German Forces Surrender: 1945
As General Clark’s Fifth U.S. Army moved into Rome on June 4, 1944, the D-Day landings in Normandy, scheduled for June 6, took priority over the Italian Campaign. Six Allied divisions were removed from Italy to support landings in southern France. Further Allied advances in Italy were slow and hampered by heavy autumn rains. The Allied High Command ordered that priority be given to pinning down as many German divisions as possible for the duration of the war, rather than pressing the Italian offensive further. Allied soldiers had pushed across the Po Valley in northern Italy when German forces in Italy finally surrendered on May 2, 1945, two days after the collapse of Berlin.

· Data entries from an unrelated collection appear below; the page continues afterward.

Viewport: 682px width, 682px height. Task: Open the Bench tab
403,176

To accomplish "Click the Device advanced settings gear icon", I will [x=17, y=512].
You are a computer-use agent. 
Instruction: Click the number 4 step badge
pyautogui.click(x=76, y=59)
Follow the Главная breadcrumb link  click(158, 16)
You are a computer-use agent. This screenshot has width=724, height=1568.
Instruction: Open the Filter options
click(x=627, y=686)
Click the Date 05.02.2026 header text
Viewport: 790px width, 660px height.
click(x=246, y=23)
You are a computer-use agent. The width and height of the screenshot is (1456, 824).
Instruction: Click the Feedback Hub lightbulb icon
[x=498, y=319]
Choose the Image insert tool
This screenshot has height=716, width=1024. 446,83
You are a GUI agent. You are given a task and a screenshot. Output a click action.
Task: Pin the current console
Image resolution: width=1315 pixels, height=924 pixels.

The Allied campaign in Italy, launched with some optimism after the Allied victory in North Africa in 1943, turned into a brutal, protracted, and costly slog. American casualties at Anzio alone were 59,000. The difficult combat at places like Monte Cassino pushed many soldiers to their breaking point. After the Italian fascist regime fell from power and was replaced by a new government friendly to the Allies, the battle for Italy became an extended bloodletting between tenacious Allied troops and steadfast German forces. It ended only when the war in Europe ended. By then, more than 300,000 U.S. and British troops who fought in Italy had been killed or were wounded or missing. German casualties totaled around 434,000.